前回、ルールの重要性を言い、そしてルールといっても人それぞれに違った定義をしているということを話ました。今回はその業務ルールを分類して定義してみようと思います。ただ、ここで注意しなくてはいけないのが、参照情報との境界です。
ルールの前提は、意思決定に直接関与するものであると考えているので、単に参考として見る情報というのはルールではないと考えています。ですから、問題となりそうなものは、規約・契約とか予算などの計画情報でしょう。
こうした情報は確かに意思決定に拘束力を与えるように思えますが、直接的でないのでルールというより参照情報として捉えてほうがよいように思います。
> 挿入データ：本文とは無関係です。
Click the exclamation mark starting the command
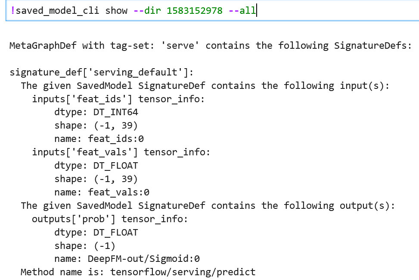coord(12,10)
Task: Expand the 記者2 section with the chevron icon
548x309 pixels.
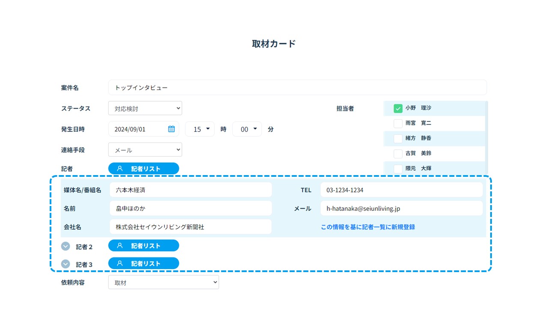Action: [x=66, y=246]
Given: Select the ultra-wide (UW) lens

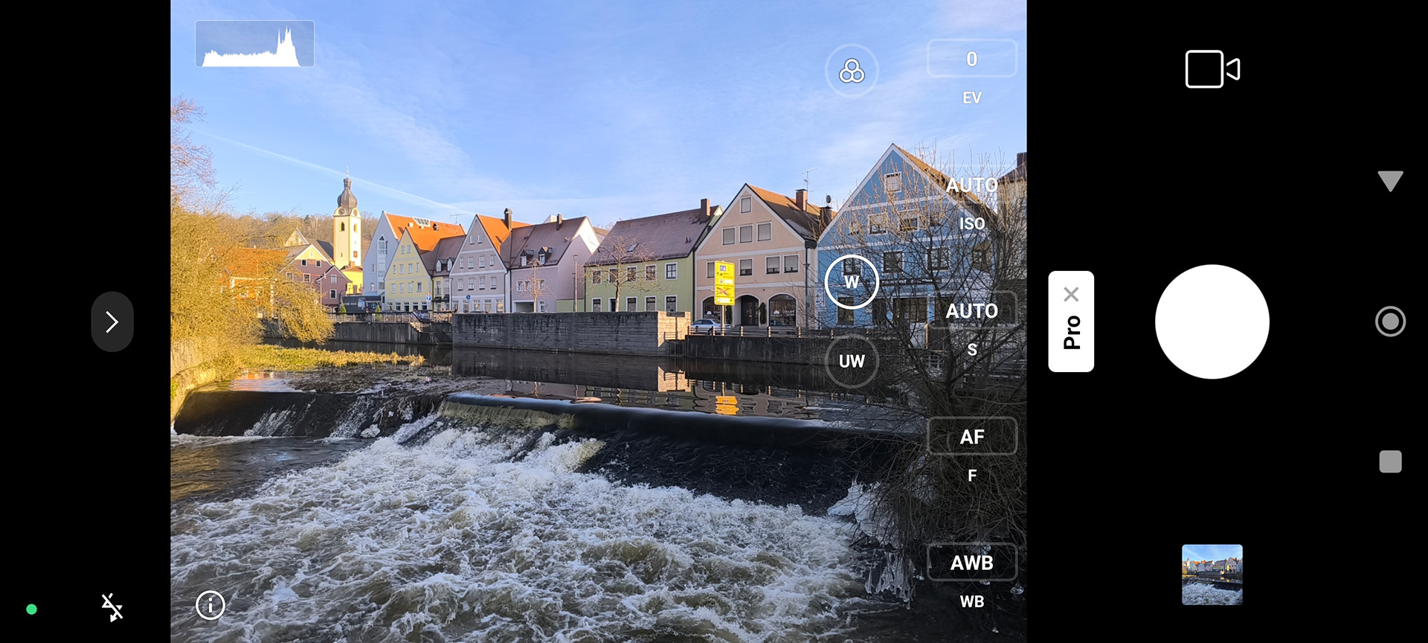Looking at the screenshot, I should [852, 361].
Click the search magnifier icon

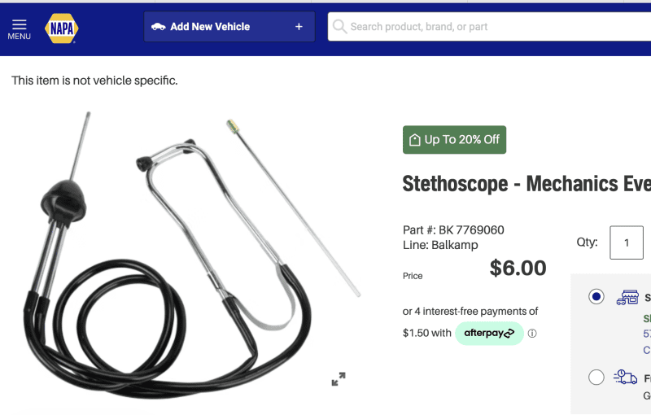[339, 27]
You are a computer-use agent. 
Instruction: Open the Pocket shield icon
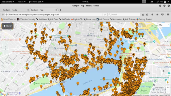(x=162, y=14)
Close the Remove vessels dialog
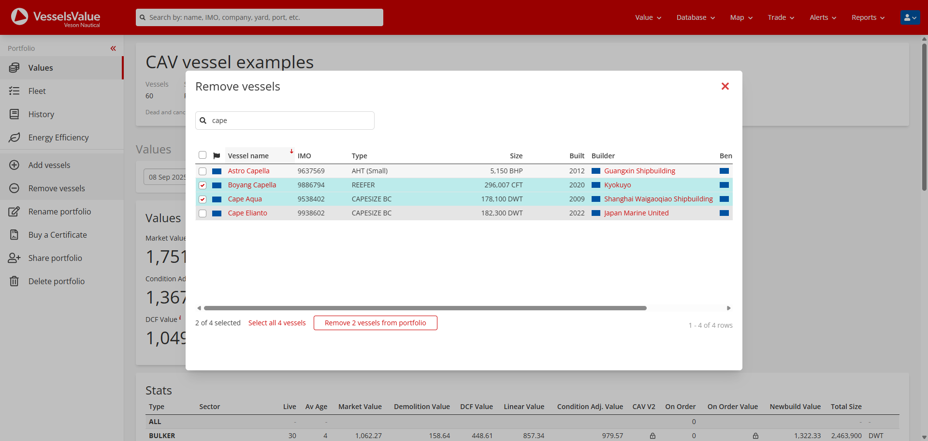The image size is (928, 441). 725,86
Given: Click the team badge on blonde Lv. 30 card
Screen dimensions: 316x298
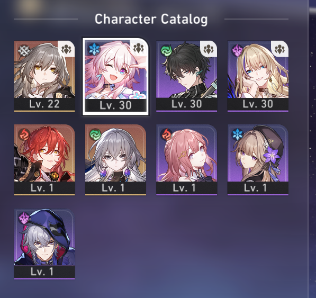Looking at the screenshot, I should pyautogui.click(x=280, y=49).
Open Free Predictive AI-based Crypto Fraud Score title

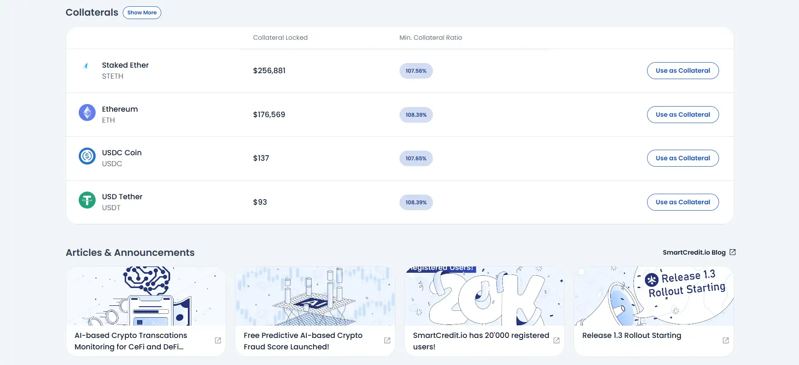coord(303,341)
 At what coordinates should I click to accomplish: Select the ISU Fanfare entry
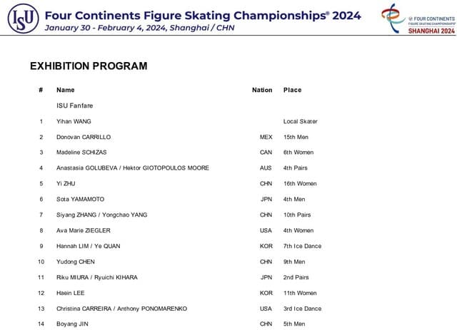pyautogui.click(x=74, y=105)
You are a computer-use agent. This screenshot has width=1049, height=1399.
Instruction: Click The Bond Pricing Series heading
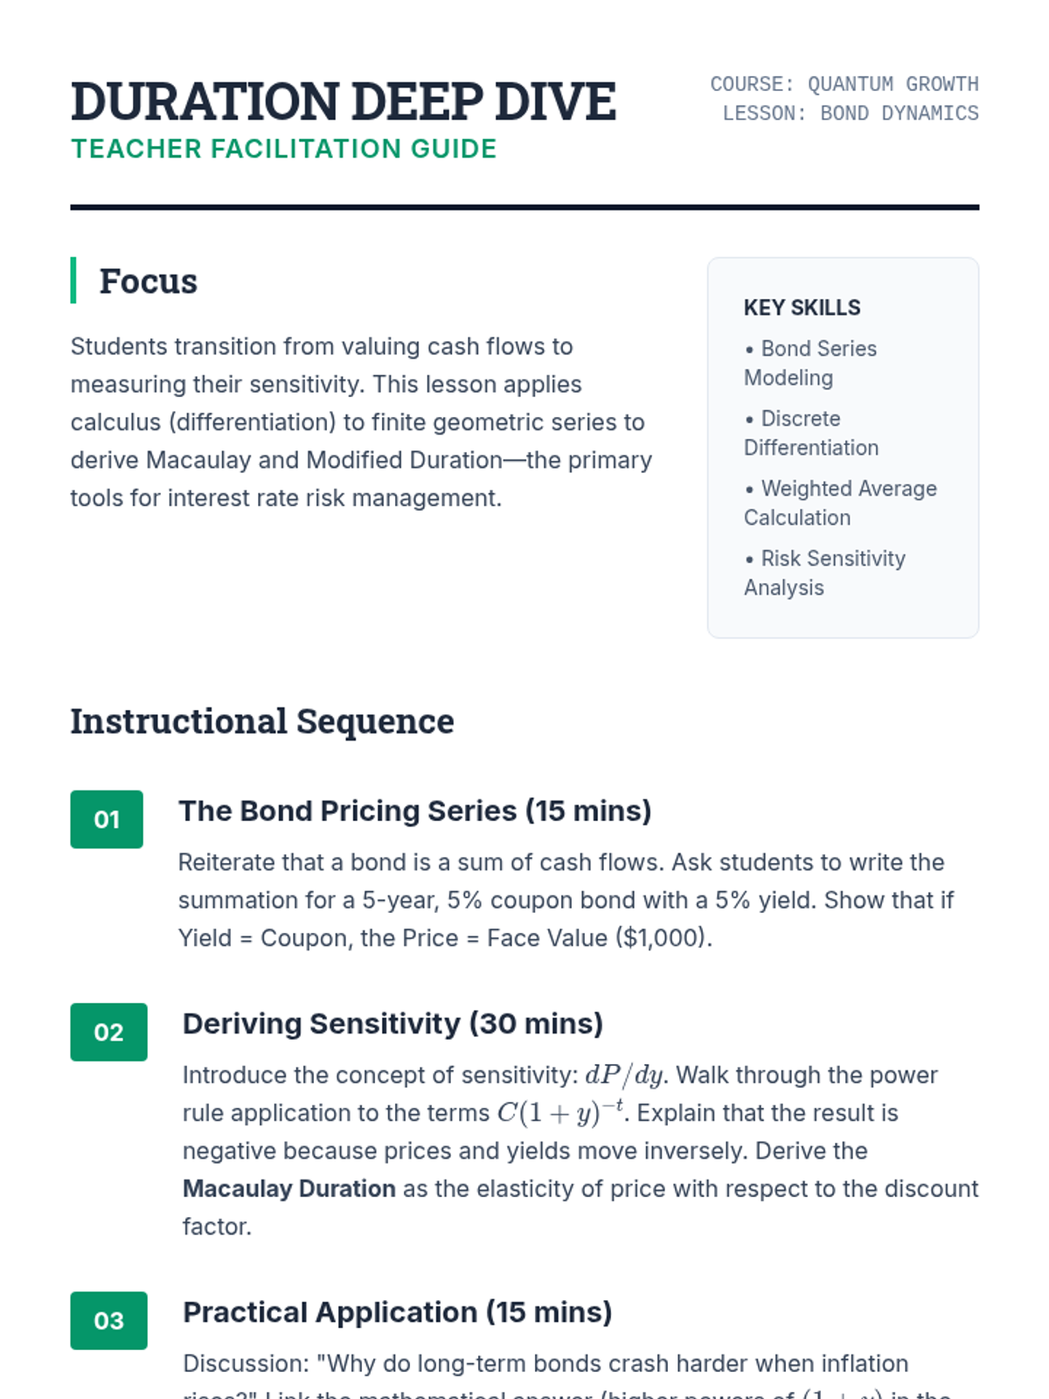(x=414, y=811)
これは、それでなくてはいけないというわけではなく、かなり縛られるようならルールとしてもかまわないと思います。
さて、ルールというと、それこそゲームをするのにもルールがありますし、会社のルールがあってそれを破るとクビになったりします。ある世界特有の隠語みたいなものもルールかもしれません。
このように、単にルールといっても様々です。ということは、その性格に応じて少し整理してみる必要があると思います。実はそうして整理してみると、前回提示した「プロセス」「データ」「アクション」にきれいに分類できることがわかります。
すなわち、プロセス、データ、アクションのためのルールの3つに分けて考えると分かりやすいように思います。この区分けで行くと次のようになります。
データの属性を決めるためのルールで、例えば、無検査認定品とはや、棚卸区分といったように、データの性格付けをするためのルールです。これは、標準的というより各社固有のものになってきます。これらをデータ辞書という形で管理するとよいでしょう。
こうしたルールを設計時、及び運用時に適用して業務システムを効率的なものにすることが非常に大事で、こうした考え方はこれまであまりとられていなかったように思います。開発プロジェクトでそのときだけの一時的で静的な場面でルール適用をするだけで、使いながらシステムを成長させるという意識が乏しかったのではないでしょうか。